─── Provided entries
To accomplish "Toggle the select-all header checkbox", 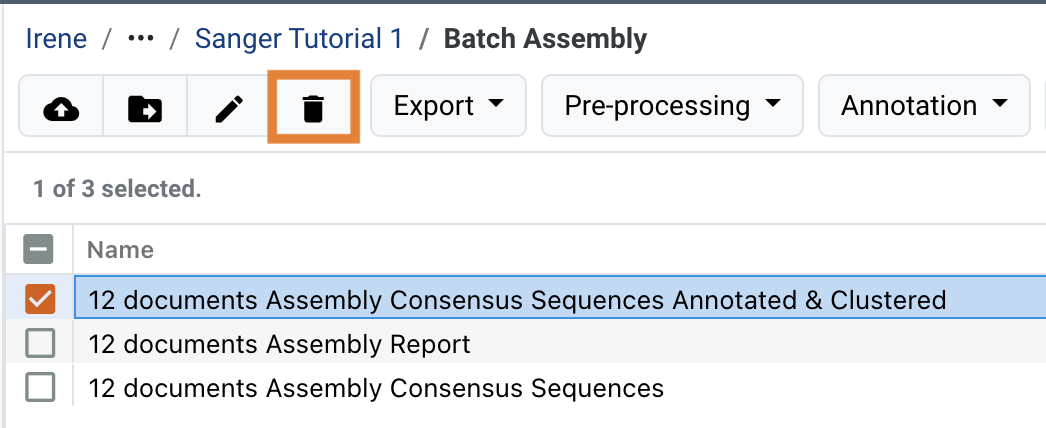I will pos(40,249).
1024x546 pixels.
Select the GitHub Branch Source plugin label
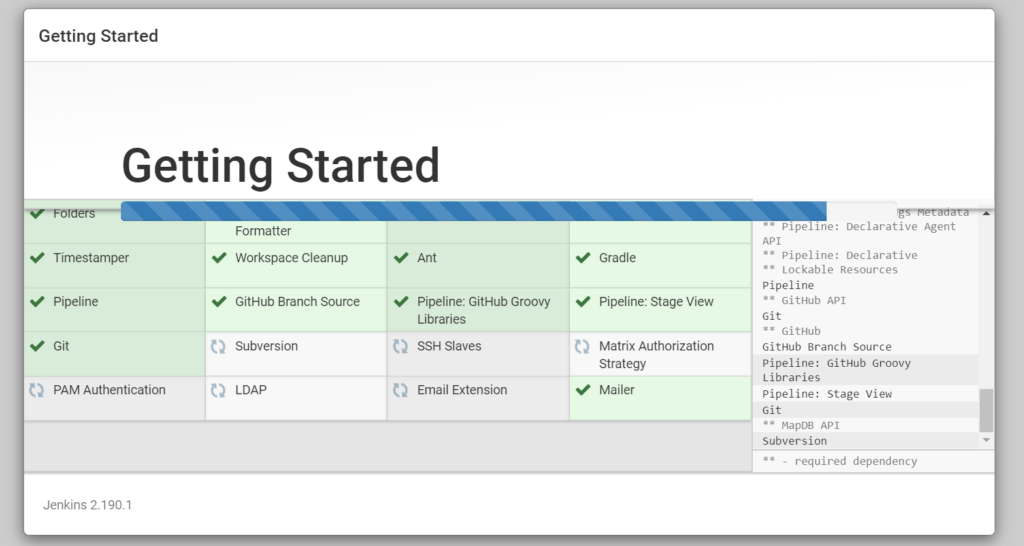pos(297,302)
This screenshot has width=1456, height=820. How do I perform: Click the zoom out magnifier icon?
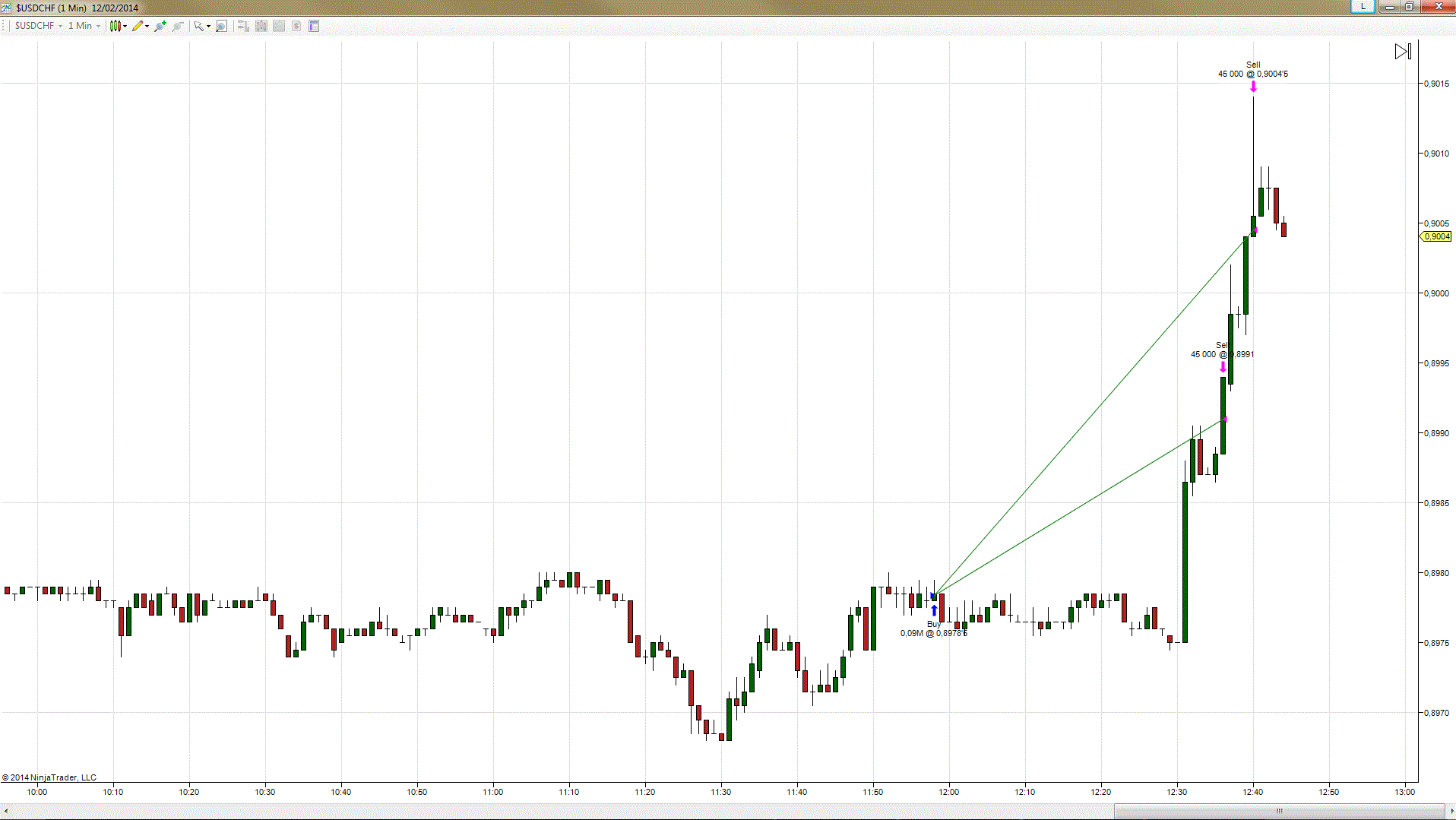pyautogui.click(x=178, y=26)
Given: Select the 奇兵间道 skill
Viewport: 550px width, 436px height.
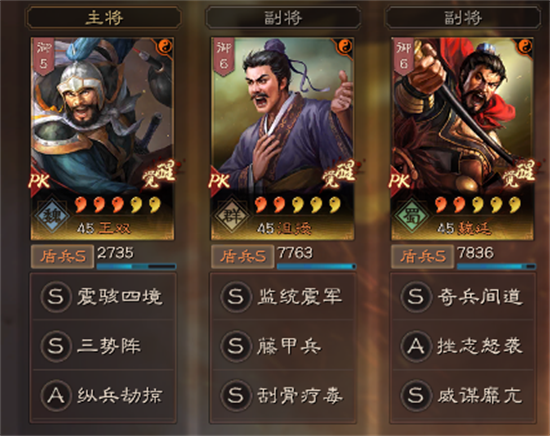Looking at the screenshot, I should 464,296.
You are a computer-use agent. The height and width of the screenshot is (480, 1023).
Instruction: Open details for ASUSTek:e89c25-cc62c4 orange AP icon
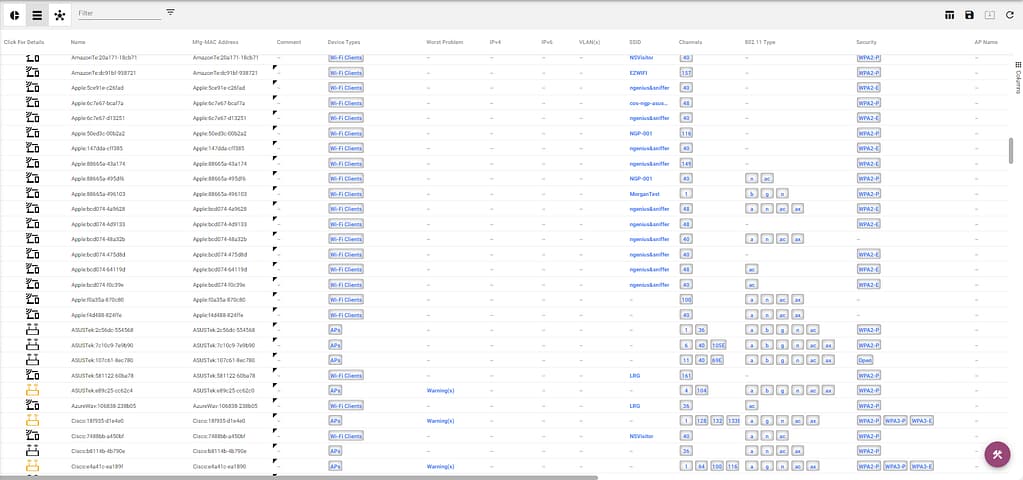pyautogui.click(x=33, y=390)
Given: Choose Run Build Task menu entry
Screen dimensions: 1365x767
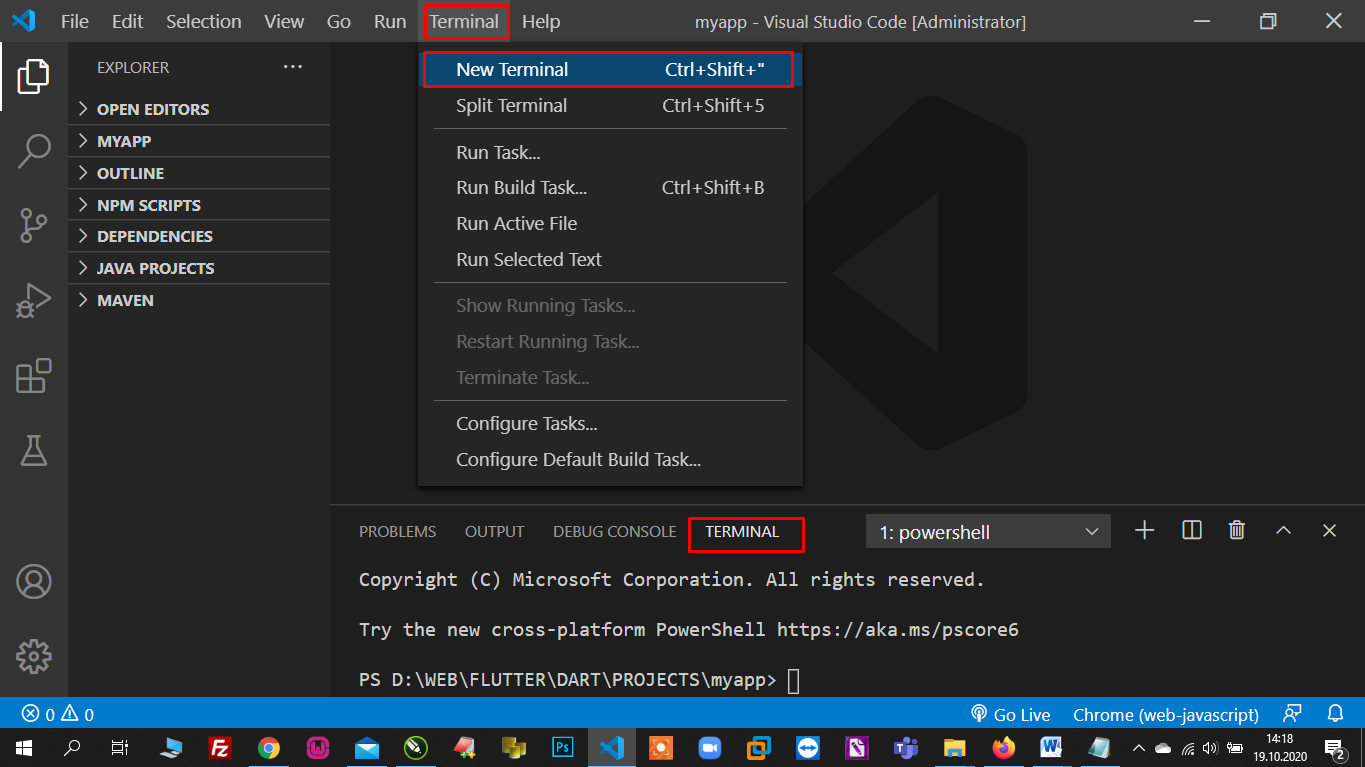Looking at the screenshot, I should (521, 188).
──────
─── Provided entries
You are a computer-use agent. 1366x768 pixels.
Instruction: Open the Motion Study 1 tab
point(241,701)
──────
### [Problem description]
All lines carrying the word "agent" must be copied from the data above.

### [Result of the exercise]
You are a computer-use agent. The height and width of the screenshot is (480, 1023).
You are a computer-use agent. 1366x768 pixels.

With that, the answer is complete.